DNA methylome, R-loop and clinical exome profile of patients with sporadic Amyotrophic Lateral Sclerosis (RRBS)

Amyotrophic Lateral Sclerosis (ALS) is a fatal neurodegenerative disorder characterised by the death of motor neurons, the aetiology of which is essentially unknown. Here, we present an integrative epigenomic study in blood samples from seven clinically characterised sporadic ALS patients to elucidate molecular factors associated with the disease. We used clinical exome sequencing (CES) to study DNA variants, DNA-RNA hybrid immunoprecipitation sequencing (DRIP-seq) to assess R-loop distribution, and reduced representation bisulfite sequencing (RRBS) to examine DNA methylation changes.

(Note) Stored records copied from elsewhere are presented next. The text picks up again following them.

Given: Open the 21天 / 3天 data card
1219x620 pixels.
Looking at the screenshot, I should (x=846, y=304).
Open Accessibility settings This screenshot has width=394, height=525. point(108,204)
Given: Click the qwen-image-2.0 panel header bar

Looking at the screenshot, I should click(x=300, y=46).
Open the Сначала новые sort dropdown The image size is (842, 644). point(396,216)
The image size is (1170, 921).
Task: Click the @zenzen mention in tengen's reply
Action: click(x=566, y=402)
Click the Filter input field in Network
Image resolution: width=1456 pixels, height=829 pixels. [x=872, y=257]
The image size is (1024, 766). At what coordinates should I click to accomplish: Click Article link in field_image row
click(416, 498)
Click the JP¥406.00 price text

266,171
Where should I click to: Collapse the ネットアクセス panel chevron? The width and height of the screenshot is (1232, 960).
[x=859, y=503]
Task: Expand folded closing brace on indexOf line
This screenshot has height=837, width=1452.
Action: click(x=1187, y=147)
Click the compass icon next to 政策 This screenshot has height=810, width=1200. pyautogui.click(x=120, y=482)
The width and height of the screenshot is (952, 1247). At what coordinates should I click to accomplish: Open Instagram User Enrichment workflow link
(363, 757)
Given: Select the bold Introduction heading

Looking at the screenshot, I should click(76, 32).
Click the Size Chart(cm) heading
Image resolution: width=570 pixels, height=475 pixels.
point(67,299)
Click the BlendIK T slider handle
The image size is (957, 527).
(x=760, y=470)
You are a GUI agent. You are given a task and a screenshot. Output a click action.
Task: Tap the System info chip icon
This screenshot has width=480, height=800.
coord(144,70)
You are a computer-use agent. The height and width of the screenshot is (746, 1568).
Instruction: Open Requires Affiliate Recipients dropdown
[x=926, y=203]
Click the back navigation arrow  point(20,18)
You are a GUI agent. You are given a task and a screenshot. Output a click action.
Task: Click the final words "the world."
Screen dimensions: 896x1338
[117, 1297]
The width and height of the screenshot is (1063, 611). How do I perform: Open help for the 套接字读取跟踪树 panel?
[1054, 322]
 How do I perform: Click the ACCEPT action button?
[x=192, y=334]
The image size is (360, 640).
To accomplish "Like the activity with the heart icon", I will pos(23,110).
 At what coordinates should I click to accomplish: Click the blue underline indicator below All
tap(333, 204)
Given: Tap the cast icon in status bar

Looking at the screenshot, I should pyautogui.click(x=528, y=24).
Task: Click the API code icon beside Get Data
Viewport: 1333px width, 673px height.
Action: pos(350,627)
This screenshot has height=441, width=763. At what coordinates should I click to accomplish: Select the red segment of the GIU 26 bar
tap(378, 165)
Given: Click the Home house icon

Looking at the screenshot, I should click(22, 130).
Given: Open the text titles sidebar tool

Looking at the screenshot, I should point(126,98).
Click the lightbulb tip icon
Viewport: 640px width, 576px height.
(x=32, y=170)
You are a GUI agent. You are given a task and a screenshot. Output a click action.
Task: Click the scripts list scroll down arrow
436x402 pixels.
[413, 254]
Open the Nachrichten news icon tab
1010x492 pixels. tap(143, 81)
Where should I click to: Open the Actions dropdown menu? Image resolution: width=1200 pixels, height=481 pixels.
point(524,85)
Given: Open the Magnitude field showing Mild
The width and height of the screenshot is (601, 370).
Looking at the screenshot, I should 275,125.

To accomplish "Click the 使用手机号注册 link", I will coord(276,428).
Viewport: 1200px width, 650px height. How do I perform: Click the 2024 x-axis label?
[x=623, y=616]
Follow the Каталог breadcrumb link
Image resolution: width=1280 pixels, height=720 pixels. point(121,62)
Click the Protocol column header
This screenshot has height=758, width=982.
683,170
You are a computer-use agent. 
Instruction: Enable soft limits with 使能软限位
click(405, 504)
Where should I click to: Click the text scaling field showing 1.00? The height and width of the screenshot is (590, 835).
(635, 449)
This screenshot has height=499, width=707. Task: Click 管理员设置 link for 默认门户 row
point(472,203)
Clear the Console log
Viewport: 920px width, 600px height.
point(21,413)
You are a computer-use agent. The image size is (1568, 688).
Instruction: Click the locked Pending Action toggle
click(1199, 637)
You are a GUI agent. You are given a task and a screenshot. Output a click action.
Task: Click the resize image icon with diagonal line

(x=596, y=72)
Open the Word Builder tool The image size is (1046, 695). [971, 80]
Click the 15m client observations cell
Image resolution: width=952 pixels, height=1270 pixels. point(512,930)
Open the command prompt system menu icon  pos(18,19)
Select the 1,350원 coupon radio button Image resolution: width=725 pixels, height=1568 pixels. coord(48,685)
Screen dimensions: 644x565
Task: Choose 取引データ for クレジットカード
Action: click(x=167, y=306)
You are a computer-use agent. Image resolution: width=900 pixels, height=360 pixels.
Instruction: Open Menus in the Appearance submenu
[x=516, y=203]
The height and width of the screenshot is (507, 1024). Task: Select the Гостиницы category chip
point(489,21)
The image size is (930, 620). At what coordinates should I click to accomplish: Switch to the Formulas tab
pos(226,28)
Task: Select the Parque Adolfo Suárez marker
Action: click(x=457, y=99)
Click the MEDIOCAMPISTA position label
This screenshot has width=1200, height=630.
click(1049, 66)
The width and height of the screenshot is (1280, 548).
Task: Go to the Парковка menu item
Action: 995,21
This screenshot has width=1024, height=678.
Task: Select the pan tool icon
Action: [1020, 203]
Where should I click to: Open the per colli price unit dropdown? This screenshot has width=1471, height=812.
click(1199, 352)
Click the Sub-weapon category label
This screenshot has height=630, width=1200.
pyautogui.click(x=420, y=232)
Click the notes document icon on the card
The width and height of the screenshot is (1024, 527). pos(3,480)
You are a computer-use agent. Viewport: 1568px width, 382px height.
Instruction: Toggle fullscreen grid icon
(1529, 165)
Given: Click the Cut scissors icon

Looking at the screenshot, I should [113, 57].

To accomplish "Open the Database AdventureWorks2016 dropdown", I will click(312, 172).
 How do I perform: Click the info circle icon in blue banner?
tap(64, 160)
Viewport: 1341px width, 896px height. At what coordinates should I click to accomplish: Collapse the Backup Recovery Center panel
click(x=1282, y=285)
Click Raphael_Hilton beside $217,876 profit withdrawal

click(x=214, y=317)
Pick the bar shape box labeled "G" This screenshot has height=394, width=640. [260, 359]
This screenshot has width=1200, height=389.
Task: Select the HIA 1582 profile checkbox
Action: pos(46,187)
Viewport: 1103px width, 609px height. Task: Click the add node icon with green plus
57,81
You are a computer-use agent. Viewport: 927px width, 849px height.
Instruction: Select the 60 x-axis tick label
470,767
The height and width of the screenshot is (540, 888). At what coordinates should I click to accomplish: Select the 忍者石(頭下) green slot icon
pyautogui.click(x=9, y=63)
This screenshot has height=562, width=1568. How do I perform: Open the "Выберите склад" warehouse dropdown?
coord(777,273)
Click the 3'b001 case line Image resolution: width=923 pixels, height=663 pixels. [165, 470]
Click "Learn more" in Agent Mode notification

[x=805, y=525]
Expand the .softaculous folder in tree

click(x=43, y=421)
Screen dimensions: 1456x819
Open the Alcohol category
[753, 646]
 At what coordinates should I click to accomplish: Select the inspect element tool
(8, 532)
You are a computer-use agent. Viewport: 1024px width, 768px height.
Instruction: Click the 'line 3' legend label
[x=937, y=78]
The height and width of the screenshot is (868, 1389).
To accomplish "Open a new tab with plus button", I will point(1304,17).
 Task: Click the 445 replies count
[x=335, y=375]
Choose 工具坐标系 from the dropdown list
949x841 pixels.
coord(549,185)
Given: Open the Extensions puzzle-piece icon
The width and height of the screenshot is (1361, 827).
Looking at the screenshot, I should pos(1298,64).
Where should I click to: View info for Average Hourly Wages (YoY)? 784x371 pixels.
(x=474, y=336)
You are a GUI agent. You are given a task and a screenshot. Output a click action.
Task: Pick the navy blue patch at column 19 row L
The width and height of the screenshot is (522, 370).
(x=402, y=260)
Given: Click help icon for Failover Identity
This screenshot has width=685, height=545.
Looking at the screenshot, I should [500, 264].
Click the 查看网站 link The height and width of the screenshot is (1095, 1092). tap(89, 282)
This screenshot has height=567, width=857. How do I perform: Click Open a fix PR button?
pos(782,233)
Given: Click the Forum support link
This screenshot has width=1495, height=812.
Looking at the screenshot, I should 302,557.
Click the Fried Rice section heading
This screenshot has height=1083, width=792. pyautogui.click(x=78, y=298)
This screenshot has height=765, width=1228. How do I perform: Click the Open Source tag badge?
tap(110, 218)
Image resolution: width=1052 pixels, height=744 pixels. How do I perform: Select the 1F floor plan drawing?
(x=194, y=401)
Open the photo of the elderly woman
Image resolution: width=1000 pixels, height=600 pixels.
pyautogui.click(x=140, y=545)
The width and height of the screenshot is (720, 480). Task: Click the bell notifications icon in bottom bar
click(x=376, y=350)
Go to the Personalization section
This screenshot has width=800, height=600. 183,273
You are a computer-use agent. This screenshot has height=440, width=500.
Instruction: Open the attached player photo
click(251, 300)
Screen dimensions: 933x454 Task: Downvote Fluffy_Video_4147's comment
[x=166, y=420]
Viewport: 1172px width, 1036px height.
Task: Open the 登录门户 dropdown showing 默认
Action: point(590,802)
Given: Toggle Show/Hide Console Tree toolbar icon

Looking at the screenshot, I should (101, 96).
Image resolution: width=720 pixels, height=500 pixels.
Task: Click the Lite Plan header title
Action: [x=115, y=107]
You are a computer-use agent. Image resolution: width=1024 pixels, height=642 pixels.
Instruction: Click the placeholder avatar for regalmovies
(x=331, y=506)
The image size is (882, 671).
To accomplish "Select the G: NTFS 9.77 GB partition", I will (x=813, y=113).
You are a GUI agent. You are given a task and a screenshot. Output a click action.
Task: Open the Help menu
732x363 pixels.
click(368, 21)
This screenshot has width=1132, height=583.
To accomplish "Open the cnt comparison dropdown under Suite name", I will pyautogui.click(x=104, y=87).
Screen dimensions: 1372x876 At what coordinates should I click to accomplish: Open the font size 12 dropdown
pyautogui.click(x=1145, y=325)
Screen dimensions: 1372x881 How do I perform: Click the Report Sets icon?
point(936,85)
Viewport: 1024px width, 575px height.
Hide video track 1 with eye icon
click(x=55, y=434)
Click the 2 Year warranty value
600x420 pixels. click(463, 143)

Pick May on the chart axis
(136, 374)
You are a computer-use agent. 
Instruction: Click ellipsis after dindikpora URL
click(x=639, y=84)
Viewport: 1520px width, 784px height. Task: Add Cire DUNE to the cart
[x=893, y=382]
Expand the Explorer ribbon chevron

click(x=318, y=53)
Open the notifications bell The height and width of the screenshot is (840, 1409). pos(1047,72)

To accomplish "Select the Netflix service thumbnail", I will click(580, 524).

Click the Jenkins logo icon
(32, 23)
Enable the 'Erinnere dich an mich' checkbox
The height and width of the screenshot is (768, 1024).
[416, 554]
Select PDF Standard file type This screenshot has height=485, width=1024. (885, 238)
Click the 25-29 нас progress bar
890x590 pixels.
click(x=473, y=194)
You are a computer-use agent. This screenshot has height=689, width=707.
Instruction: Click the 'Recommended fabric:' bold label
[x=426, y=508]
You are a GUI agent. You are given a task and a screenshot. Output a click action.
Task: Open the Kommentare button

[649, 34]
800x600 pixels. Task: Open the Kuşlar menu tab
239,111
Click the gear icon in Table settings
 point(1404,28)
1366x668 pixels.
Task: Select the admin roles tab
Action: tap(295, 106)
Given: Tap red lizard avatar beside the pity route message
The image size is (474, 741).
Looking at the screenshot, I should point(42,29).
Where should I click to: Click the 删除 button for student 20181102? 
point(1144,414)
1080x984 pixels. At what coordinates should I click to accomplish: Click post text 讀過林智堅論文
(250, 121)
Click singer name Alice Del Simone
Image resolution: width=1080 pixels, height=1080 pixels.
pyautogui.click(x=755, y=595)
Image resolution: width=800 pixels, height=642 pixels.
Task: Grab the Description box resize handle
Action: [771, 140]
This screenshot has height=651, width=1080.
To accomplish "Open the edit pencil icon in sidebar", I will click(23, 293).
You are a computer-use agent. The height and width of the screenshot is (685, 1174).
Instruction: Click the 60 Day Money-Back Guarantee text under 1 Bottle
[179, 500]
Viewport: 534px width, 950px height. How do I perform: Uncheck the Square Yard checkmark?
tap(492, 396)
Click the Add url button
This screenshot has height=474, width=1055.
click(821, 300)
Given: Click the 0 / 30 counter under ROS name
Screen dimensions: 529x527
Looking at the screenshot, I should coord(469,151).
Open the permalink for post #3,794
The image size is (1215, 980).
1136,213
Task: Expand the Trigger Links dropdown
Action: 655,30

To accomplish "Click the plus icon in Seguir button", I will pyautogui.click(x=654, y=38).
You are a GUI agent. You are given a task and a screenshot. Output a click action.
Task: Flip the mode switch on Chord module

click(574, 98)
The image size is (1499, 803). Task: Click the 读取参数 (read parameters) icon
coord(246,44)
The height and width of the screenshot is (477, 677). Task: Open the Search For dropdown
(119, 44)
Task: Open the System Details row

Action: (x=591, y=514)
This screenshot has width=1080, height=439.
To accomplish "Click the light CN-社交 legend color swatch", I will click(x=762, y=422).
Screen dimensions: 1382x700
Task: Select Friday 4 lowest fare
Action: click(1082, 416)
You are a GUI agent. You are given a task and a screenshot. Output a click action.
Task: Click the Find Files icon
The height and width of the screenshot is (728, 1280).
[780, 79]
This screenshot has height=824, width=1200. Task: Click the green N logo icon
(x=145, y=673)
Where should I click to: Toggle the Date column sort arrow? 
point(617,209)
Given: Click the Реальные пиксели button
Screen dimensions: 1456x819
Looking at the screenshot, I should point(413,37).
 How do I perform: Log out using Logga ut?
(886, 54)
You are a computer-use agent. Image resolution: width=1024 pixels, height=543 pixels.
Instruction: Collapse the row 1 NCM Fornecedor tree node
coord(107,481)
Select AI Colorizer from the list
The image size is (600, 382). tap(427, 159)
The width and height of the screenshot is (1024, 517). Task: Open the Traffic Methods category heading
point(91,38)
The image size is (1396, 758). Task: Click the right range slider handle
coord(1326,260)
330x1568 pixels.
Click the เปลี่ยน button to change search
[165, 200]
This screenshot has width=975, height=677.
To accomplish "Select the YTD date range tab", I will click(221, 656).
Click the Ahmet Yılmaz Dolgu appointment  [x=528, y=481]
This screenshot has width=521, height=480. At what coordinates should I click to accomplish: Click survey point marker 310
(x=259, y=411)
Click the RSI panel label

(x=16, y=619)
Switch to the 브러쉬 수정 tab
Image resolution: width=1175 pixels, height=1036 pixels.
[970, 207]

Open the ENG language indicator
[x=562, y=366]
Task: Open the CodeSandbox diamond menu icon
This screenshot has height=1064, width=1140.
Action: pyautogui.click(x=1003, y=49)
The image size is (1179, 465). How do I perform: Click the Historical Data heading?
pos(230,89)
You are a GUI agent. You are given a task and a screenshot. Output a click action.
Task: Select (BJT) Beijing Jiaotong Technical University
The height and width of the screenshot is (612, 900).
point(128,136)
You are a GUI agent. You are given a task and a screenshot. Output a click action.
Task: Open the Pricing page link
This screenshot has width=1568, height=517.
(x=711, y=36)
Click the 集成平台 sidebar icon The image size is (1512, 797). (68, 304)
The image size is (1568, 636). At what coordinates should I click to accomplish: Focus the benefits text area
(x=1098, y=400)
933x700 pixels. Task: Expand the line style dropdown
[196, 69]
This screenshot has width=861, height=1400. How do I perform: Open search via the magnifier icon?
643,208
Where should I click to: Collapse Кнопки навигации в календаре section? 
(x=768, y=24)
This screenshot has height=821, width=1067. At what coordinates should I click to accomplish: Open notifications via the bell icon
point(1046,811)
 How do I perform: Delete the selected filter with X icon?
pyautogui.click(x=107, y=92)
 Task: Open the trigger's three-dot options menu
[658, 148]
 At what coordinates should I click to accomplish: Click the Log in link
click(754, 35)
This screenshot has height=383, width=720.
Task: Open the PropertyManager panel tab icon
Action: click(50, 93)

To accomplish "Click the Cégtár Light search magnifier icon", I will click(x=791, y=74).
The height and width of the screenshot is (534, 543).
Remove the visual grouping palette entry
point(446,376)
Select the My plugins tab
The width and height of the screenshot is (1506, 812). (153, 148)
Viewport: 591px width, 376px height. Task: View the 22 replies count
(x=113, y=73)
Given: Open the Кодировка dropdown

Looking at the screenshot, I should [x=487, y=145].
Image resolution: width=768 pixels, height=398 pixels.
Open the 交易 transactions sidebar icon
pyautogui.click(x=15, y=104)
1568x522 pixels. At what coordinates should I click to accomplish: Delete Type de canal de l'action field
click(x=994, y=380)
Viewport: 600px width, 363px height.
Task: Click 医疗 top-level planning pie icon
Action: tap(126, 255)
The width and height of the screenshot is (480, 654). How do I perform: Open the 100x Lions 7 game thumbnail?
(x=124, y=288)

The above datasets were combined to create a comprehensive repository of genetic and epigenetic changes associated with the ALS cases studied. Our data descriptor is expected to guide further mechanistic studies on ALS to discover underlying genetic causes and develop new epigenetic therapies to combat this life-threatening disease. Overall design: To investigate the changes of DNA methylation in relation to ALS, we performed RRBS (reduced representation bisulfite sequencing) experiment on blood samples from 6 patients diagnosed with ALS (that had no other disease) and from 6 healthy individuals (control).